*DATA TO EXAMINE*
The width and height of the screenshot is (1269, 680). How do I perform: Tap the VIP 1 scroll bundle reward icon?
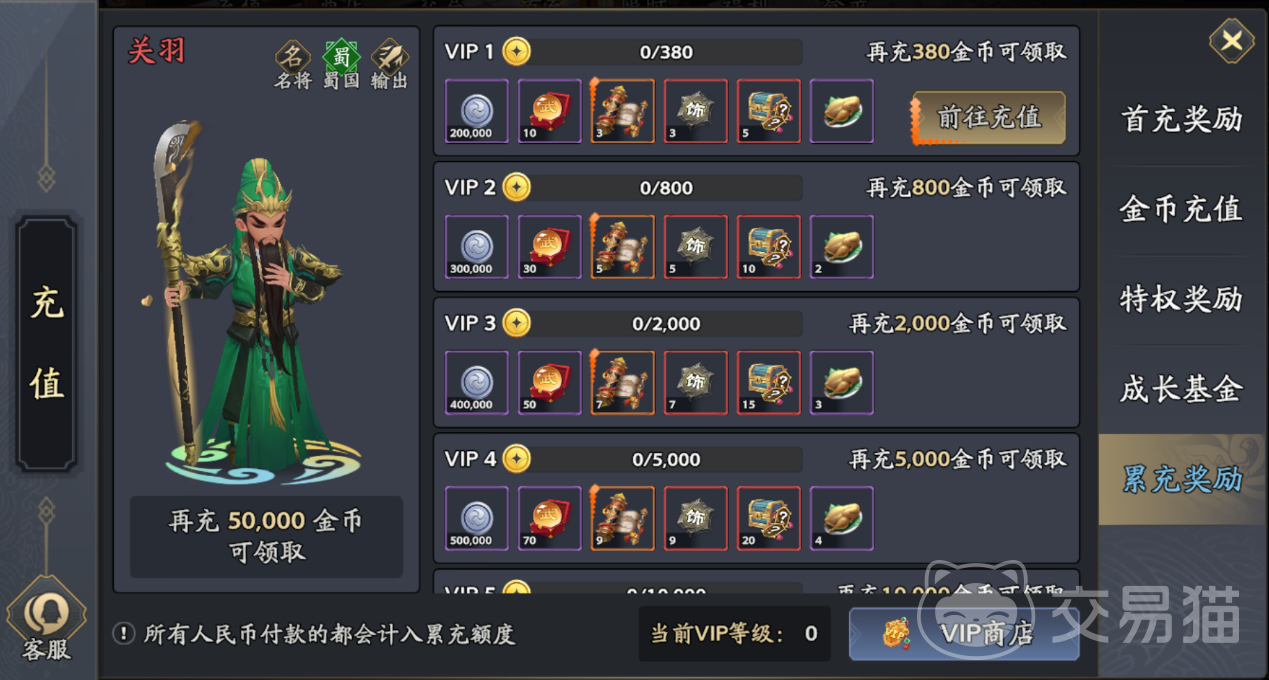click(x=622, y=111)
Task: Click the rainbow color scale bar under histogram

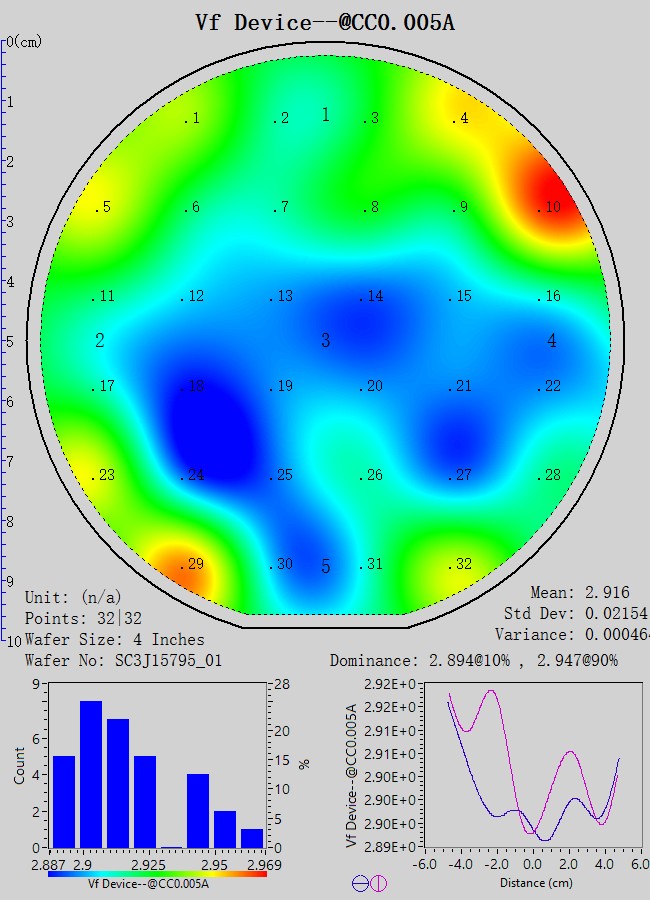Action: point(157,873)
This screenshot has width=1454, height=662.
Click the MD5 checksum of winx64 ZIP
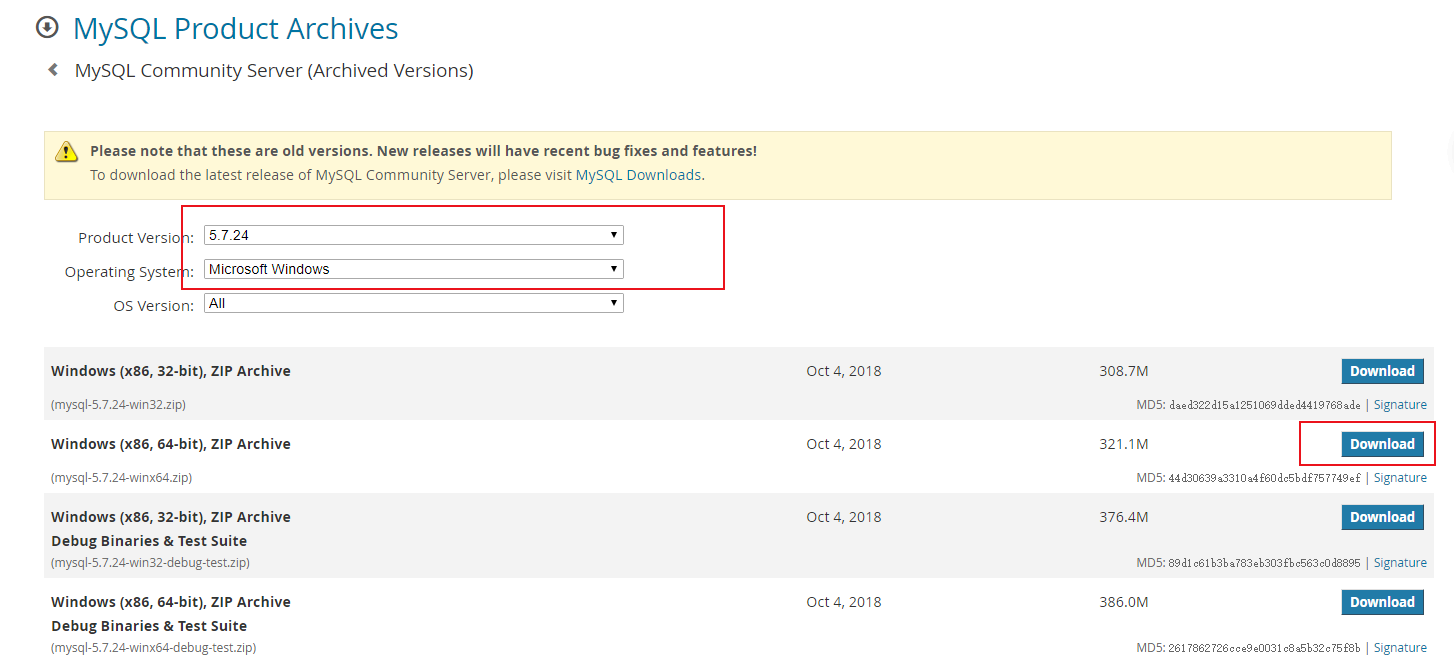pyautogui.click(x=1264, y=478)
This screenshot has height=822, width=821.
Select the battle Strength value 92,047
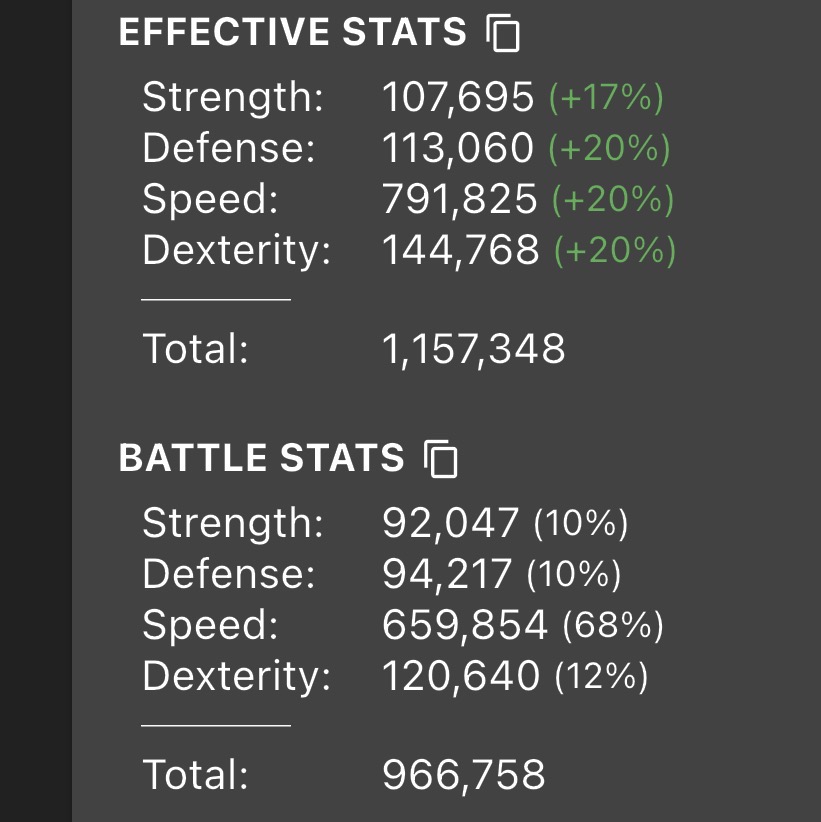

*TASK TO CARRY OUT*
Render all entries verbatim, excluding any pictures they hold.

*TASK OUTPUT*
The width and height of the screenshot is (1269, 680). How do I perform: Tap the VIP 1 scroll bundle reward icon?
click(x=622, y=111)
Task: Click the rainbow color scale bar under histogram

Action: point(157,873)
This screenshot has width=1454, height=662.
Click the MD5 checksum of winx64 ZIP
pyautogui.click(x=1264, y=478)
This screenshot has height=822, width=821.
Select the battle Strength value 92,047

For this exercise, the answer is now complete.